トップ文化旅・レジャー年始客避け旅に出た漱石ー夏目漱石『草枕』

年始客避け旅に出た漱石ー夏目漱石『草枕』

<山路(やまみち)を登りながら、 こう考えた。/智に働けば 角(かど)が立つ。情に棹させば 流される。 意地を通せば 窮屈だ。 兎角に人の世は住みにくい。>

夏目漱石の『草枕』の有名な冒頭文。研究者によれば、漱石が五高(現熊本大学)の英語教師に赴任していたのは、明治29(1896)年4月から33年4月。そして、熊本からこの小説の舞台となる小天(おあま)温泉(玉名市天水町)に旅行に行ったのが、明治30年の12月末だった。

漱石が通った「野出峠の道」
漱石が通った「野出峠の道」
熊本県 熊本駅周辺の地図「草枕」関連地図
熊本県 熊本駅周辺の地図「草枕」関連地図

およそ1週間の湯治旅行。師走のあわただしい時期に友人と旅行したのは、年始客を迎える煩わしさを避けるためだったという。 それは新婚の正月が散々だったからだった。

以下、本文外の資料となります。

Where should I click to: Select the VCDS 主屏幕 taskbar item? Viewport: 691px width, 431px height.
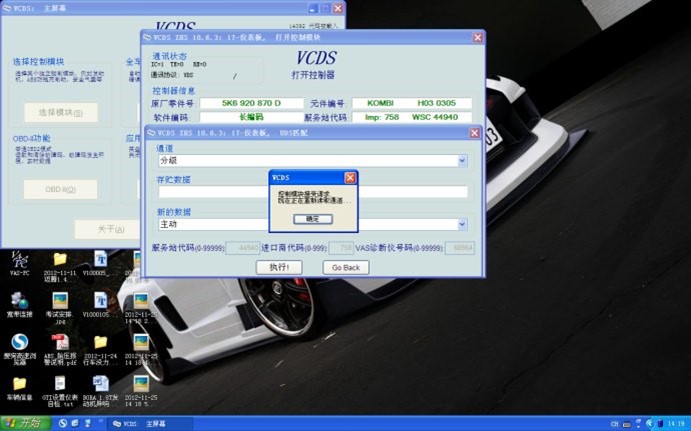pos(140,423)
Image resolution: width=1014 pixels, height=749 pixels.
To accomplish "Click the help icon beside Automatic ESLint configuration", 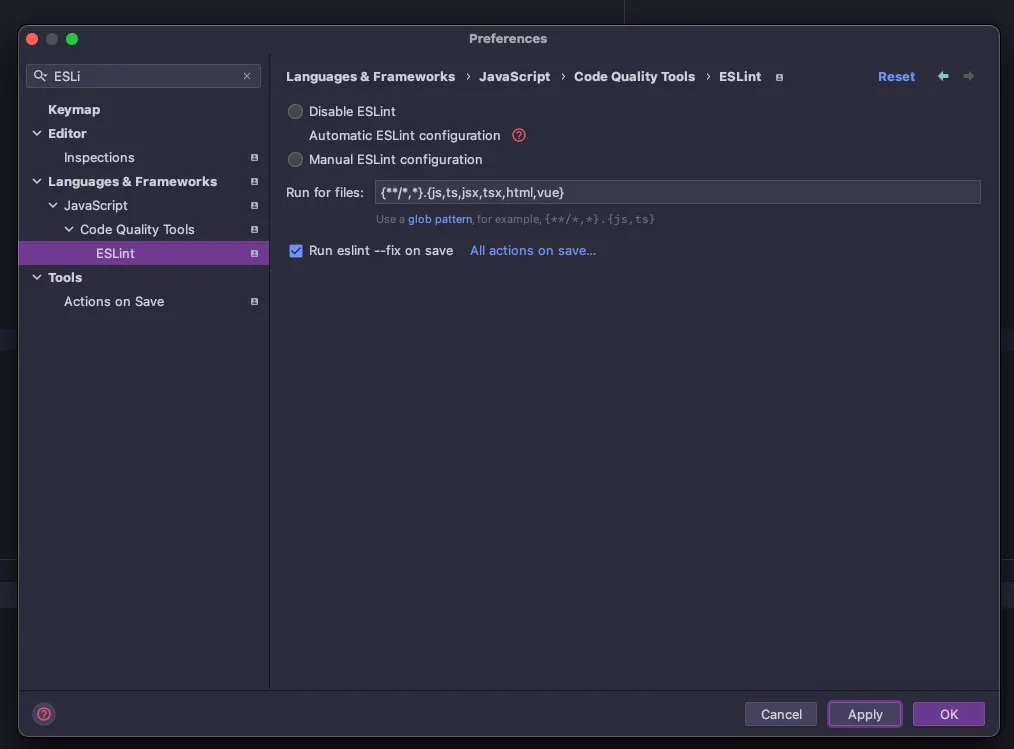I will point(519,135).
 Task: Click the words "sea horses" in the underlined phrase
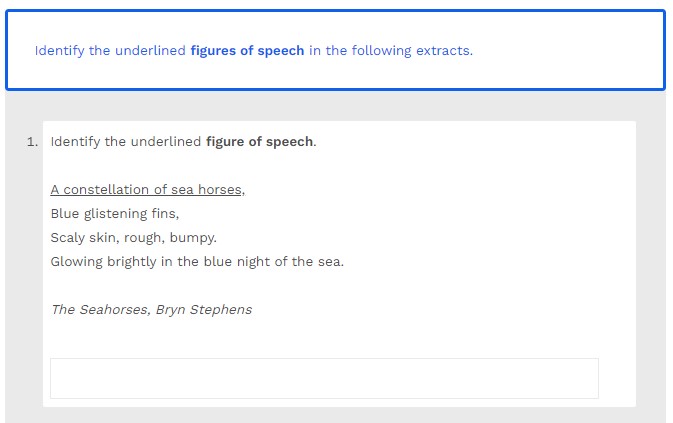206,190
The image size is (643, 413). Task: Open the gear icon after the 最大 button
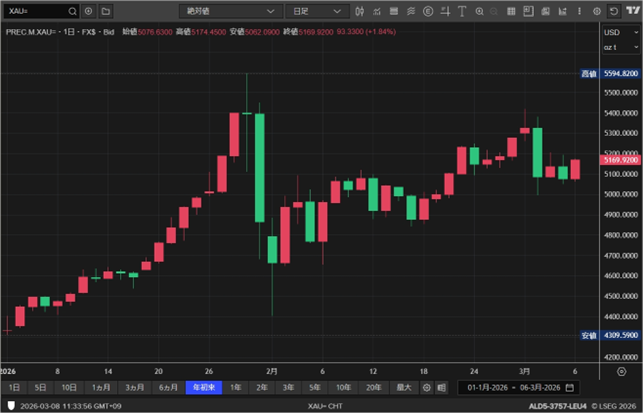pyautogui.click(x=426, y=387)
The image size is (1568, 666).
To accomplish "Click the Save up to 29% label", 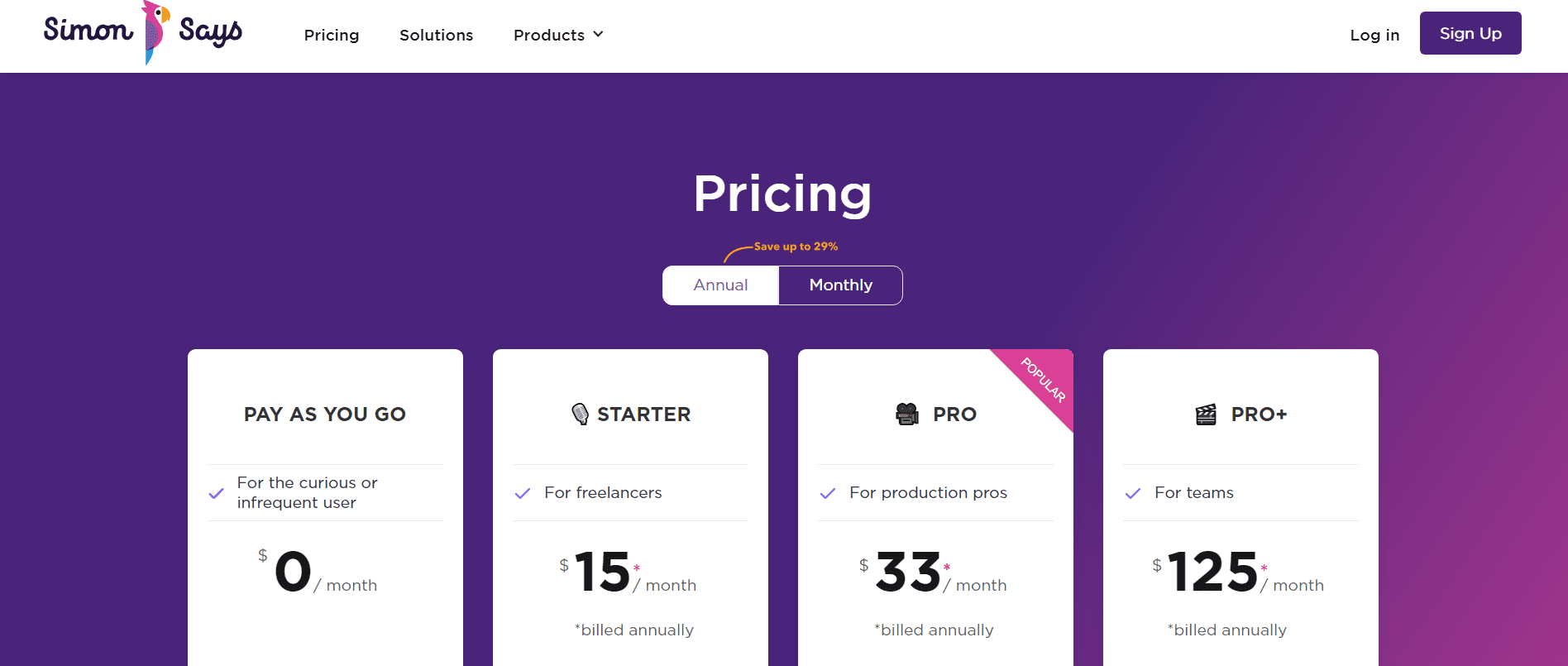I will coord(796,247).
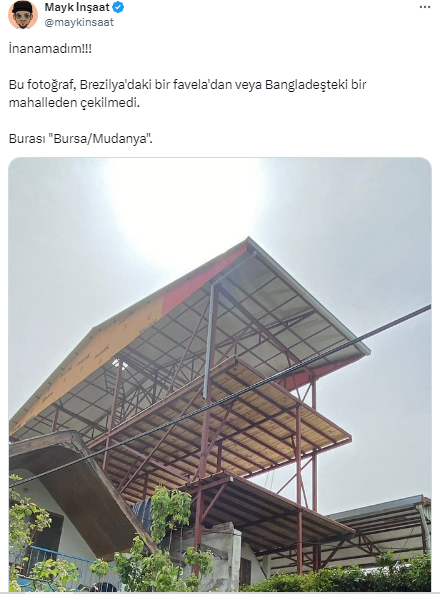Open the @maykinsaat handle link
This screenshot has height=594, width=440.
click(79, 22)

新任教師の漱石は年始客の接待で夫婦喧嘩(げんか)を起こし、最悪の正月を過ごしたのである。その後、さらに6月に漱石の父親の死去、そして、帰京中の7月に鏡子夫人は流産と不幸な出来事が続いた。以来、漱石は毎年正月、年始客の接待から逃れて旅行に出掛けるようになった。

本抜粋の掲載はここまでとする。